My invitation came to share because of some of the best and worst parts of the story were relevant. I've long said that the only thing I cared about when this all started was the medical stuff and the financial things. Luckily for me, Livestrong was there at the beginning and while the seeds they planted would not get appropriate nurture for me initially. While that would delay in coming to fruiting, some of the very things that do matter as a chronic patient matter would come to matte a lot more to me like how it affects family, emotions, caretakers.
I shared my story about how I "fired" my original set of doctors and picked new ones because those first set didn't seem to care that the first set of anti seizure medications made me feel so much less of my personality (what's the point of healing if you lose so much of who you are?). They were fired because they wanted me to stop running but it turned out it was maybe because they weren't athletes themselves (a mystery to me that there are doctors who don't work out). For me, this had started in the emergency room for me with a cancer that has no known dietary, genetic, lifestyle or environmental component but I am glad that I learned the lesson early on that despite my cancer being a random draw, my choice of doctors didn't have to be.

Jen Garza who chose to spend her birthday in this panel would talk about how she met the love of her life and married him late in the cancer process.
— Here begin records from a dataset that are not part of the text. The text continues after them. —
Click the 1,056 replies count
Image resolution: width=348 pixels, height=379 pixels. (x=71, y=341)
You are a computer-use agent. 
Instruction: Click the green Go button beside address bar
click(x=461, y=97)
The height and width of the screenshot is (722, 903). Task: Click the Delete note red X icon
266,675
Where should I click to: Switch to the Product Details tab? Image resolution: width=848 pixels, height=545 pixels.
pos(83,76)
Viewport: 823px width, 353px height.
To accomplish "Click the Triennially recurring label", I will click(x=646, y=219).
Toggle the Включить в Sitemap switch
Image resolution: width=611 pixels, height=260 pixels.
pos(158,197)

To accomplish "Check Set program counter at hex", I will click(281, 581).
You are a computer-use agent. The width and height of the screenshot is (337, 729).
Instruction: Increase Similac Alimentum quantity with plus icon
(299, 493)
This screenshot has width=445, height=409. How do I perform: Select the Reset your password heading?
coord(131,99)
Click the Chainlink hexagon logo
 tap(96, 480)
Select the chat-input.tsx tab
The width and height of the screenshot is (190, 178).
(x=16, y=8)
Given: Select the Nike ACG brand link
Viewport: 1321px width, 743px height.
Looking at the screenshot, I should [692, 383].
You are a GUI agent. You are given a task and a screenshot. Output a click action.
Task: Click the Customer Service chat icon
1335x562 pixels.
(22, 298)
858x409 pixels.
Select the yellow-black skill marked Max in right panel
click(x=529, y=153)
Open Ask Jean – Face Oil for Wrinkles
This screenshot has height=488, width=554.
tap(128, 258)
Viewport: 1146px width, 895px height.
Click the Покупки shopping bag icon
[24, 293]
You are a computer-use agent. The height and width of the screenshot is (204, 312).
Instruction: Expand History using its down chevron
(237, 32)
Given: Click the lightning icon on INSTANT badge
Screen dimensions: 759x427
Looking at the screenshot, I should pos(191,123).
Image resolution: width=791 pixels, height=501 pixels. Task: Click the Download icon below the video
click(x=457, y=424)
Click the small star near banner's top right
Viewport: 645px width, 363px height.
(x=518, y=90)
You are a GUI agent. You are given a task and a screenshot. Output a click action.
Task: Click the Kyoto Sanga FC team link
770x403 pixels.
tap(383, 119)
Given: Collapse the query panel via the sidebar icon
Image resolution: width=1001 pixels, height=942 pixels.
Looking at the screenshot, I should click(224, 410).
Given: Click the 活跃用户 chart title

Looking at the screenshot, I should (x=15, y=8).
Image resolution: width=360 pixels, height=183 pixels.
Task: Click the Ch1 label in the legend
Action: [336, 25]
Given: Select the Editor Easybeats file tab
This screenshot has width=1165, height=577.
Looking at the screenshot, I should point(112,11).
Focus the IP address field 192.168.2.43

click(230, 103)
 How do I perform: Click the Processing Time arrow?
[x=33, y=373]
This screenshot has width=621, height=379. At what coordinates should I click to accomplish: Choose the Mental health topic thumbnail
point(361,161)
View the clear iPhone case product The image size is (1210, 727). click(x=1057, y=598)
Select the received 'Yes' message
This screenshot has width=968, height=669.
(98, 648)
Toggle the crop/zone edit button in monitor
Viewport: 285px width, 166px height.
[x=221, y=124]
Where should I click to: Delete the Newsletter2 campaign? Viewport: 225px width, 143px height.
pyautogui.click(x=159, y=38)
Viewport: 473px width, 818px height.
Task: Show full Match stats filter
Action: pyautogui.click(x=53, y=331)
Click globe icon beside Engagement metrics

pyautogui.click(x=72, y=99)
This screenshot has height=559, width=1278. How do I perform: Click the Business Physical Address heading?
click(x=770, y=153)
She shared some of the most touching and ugliest moment (perhaps the ugliest moment I heard about was someone showing up with a bill in the middle of a rough treatment session). She talked with an affection that was soft and kind and showed love really does have a capacity to break down some serious walls and overcome some odds. She talked about how we cling to humanity like when Ruben would not take music during treatment since he didn't want music ruined. She walked around sharing how they would leave hospice care to be able to go to concerts and how she got a doctor who told them when they had 3 days at best (it would be only one) who was also at the symposium. It showed the doctor was ahead of his time then and now that the approach hadn't changed.
We had a question and an answer time where I shared a bit of my story about the running parts I got right and the relationships ones I got wrong and I answered an awkward question about marriage about how I got to change my approach to relationships after cancer with some guidance. It was a candid painful answer to give of how long it took to realize that cancer was affecting a lot more than my left temporal lobe.
Out of all the presentations, the three of us were the only ones that received a standing ovation. You could say it was our creativity, or our honesty, or the ladies' charming good looks. But I think it was because the attendees where there where focused on that the best part of present and future care is patient centered. So if you come in with the mentality that the patients are human and thus the center, how could they not stand up and applaud? I attend enough medical appointments to know that the model there is not quite normal enough but the people in that room gave me hope that the change will be something they bulldoze to get to the right center.